# Identity for frequency of integers with smallest prime(n) divisor

An identity for A038110 and A038111: $$\frac{\phi(e^{\psi(p_{n}-1)})}{e^{\psi(p_{n})}}=\frac{\prod _k^{n-1} \left(1-\frac{1}{p_k}\right)}{p_n},$$ where $\psi(\cdot)$ is the second Chebyshev function and $\phi(\cdot)$ is Euler's totient function. RHS is Euler's Prime Product from OEIS.

Is this a known identity? (Still an open question, though I think Kronecker knew about it.)

Edit How I found this identity: I created a palindromic divisor sequence to see if I could find a solution to Oppermann's conjecture by evaluating the divisors of the composite numbers in the attempt to isolate the primes. An example: $$\left( \begin{array}{cccc} 1 & 2 & 3 & 4 \\ 1 & 3 & 1 & 4 \\ 3 & 2 & 1 & 4 \\ \end{array} \right),\left( \begin{array}{ccccc} 1 & 2 & 3 & 4 & 5 \\ 3 & 1 & 4 & 3 & 5 \\ 1 & 4 & 1 & 2 & 5 \\ 4 & 1 & 3 & 1 & 5 \\ 3 & 2 & 1 & 4 & 5 \\ 2 & 3 & 4 & 1 & 5 \\ 1 & 4 & 3 & 2 & 5 \\ 4 & 1 & 2 & 3 & 5 \\ 1 & 3 & 1 & 4 & 5 \\ 2 & 1 & 4 & 1 & 5 \\ 3 & 4 & 1 & 3 & 5 \\ 4 & 3 & 2 & 1 & 5 \\ \end{array} \right),$$ where we have two palindromic sequences when we drop the last elements. Notice that the count of ones corresponds to Euler's Totient function. The left hand matrix corresponds to the numerator and the right hand side to the denominator. Edit2 The palindrome for the LHS is: $\{1,2,3,4,1,3,1,4,3,2,1,4\}$, which is the underlying value of the right-most column of the RHS before the $5$'s are overlaid. So, to determine the significance of this observation, I crafted the fraction at the top of the post, created a short sequence of denominators, searched OEIS, and found this identity. (Thanks to Gerry Myerson who crafted the proof below.)

The divisor sequence appears to be related to Mertens's theorem and the Riemann's Hypotheses.
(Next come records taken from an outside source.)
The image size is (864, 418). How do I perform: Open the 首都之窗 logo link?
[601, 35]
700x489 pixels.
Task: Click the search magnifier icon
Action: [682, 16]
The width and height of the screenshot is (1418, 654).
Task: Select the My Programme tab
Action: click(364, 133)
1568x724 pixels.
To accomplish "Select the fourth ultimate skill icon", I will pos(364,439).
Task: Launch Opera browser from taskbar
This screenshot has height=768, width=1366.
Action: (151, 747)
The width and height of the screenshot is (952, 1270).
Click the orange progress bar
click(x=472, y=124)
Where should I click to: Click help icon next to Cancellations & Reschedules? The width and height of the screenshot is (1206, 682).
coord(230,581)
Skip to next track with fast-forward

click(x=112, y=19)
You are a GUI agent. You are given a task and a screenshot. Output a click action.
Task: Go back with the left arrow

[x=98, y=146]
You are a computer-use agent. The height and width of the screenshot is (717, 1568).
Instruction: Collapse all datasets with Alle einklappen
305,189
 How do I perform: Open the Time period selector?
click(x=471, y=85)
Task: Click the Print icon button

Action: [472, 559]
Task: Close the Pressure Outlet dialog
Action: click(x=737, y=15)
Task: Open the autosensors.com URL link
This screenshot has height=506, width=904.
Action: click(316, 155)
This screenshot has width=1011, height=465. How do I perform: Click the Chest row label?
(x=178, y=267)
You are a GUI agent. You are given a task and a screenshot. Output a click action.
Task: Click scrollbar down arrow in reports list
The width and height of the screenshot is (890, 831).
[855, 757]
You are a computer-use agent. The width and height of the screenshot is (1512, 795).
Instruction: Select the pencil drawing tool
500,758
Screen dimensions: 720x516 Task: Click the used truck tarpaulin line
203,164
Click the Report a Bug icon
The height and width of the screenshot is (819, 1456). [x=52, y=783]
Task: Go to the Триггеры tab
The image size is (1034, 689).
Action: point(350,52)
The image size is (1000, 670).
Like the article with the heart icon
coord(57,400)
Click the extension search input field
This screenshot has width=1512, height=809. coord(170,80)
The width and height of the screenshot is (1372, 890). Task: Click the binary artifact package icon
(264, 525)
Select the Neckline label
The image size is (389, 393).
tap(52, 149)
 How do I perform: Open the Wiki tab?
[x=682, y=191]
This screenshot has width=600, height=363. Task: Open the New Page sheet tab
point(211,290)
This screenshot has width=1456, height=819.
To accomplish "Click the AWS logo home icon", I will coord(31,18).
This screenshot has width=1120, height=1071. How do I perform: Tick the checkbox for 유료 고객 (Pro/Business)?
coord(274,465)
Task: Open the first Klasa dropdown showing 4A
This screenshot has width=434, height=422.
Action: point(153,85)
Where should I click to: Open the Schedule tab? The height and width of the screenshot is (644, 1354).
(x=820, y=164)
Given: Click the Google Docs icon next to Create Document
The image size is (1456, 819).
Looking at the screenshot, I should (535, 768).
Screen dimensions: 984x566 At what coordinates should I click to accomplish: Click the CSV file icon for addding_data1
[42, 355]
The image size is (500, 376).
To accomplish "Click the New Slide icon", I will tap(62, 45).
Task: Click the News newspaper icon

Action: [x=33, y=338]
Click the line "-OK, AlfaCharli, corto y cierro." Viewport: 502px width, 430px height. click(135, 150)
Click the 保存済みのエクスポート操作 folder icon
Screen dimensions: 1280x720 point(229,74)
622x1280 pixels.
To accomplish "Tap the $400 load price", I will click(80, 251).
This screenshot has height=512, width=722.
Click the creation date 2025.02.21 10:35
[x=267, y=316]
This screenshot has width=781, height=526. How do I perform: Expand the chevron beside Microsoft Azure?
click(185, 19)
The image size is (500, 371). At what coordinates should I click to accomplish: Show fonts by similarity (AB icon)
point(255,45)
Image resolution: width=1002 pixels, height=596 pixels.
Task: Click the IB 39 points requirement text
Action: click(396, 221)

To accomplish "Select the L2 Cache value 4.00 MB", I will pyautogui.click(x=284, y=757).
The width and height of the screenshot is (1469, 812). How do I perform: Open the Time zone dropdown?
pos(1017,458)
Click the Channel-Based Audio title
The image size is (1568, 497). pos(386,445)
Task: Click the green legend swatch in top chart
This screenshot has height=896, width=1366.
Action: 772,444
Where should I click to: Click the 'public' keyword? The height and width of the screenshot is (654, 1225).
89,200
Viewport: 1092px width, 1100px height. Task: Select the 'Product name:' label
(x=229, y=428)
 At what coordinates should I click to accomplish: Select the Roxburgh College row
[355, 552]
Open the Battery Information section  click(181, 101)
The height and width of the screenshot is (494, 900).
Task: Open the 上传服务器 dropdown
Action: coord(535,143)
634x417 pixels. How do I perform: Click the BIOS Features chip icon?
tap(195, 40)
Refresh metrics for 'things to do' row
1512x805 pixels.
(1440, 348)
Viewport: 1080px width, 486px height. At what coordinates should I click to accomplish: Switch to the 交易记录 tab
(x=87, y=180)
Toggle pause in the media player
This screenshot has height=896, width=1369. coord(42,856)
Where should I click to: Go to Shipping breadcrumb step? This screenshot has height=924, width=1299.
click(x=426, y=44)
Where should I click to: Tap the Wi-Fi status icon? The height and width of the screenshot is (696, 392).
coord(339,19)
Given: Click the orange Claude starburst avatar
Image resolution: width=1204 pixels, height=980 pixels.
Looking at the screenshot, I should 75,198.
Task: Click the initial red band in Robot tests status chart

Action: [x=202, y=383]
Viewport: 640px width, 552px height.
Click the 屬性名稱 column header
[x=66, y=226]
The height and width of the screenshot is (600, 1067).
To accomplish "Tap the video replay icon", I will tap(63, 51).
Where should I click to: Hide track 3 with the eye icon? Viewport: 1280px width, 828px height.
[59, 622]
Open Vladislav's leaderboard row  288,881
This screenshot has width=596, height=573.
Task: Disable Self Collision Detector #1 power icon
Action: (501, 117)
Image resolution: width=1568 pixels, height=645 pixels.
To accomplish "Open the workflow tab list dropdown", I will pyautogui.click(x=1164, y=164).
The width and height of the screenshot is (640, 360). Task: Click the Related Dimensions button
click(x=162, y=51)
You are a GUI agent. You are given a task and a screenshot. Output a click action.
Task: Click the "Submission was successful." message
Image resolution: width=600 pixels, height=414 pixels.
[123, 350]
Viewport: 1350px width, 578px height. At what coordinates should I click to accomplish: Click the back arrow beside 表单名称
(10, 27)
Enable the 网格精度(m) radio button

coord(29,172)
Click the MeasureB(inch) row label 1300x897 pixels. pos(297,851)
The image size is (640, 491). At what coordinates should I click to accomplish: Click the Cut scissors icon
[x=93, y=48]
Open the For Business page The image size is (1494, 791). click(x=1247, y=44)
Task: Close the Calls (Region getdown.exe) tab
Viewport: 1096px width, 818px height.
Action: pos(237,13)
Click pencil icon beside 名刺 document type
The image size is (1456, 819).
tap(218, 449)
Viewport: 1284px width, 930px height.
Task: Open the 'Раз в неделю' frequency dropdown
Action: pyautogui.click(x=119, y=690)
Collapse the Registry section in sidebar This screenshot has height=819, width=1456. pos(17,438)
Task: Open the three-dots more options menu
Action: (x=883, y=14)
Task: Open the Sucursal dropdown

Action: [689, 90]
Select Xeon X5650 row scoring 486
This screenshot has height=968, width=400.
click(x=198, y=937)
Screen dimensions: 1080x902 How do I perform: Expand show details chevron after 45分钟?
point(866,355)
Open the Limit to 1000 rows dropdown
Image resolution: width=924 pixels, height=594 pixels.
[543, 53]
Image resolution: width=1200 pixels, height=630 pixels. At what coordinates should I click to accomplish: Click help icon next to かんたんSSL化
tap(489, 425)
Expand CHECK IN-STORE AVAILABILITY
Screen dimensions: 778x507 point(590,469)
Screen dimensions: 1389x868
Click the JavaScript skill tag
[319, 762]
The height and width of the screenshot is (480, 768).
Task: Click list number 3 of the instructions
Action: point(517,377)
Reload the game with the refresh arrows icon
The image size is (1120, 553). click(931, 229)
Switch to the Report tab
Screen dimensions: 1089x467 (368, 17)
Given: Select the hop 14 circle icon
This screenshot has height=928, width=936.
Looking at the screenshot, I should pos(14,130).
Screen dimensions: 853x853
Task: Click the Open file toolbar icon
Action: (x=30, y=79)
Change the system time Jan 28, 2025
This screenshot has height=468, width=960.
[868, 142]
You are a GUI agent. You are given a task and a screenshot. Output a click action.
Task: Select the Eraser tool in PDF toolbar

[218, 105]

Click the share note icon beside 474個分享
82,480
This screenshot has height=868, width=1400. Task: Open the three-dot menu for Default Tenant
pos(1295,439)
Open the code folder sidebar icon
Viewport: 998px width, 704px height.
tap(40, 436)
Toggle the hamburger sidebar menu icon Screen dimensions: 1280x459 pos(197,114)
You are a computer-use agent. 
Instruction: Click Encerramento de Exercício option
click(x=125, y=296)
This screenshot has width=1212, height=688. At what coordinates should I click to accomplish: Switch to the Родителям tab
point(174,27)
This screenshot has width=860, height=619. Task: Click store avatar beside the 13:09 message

This is unexpected, so discovering the identity was serendipitous. I have no interest in proving this regarding Riemann. My only interest is to show that the symmetic divisor sequence is predictable.

Mathematica code:

n = 2; Product[1 - 1/Prime[k], {k, n - 1}]/Prime[n] ==
EulerPhi[Exp[Sum[MangoldtLambda[m], {m, 1, Prime[n] - 1}]]]/
Exp[Sum[MangoldtLambda[m], {m, 1, Prime[n]}]]

• What do you mean that this expression is an "identity for" these two sequences? Also, in whatever way you answer the previous question, is this a conjecture of your own, or something that you have seen elsewhere? If the former, what sort of evidence do you have for it, and how did you come by it? If the latter, where have you seen it? (And please edit your question as opposed to adding such information in the comments.) – user642796 Jul 14 '14 at 19:19
• @Arthur asked you, what identity? You came back to edit, but didn't answer. Voting to close as unclear. – Gerry Myerson Jul 15 '14 at 9:29
• You are completely missing the point. You asked, "Is this a known identity?" What I'm asking, and I think what Arthur is asking, is "Is WHAT a known identity?" An answer to that question, preferably in the body of the question rather than in a comment, might just add something to the "discussion". – Gerry Myerson Jul 15 '14 at 10:44

The definition is $$\psi(x)=\sum_{p^k\le x}\log p$$ where $p$ runs through primes. That is, it's the sum of $\log p$ over all prime powers $p^k$ not exceeding $x$. So $$e^{\psi(p_n)}=\prod_{p^k\le p_n}p=p_n\prod_{p^k\le p_n-1}p=p_ne^{\psi(p_n-1)}$$ where $p_n$ is the $n$th prime. So, the left side of the identity is $${1\over p_n}{\phi(u)\over u}$$ where $u=e^{\psi(p_n-1)}$. Since $\phi(m)=m\prod_{p\mid m}(1-p^{-1})$, the identity is immediate.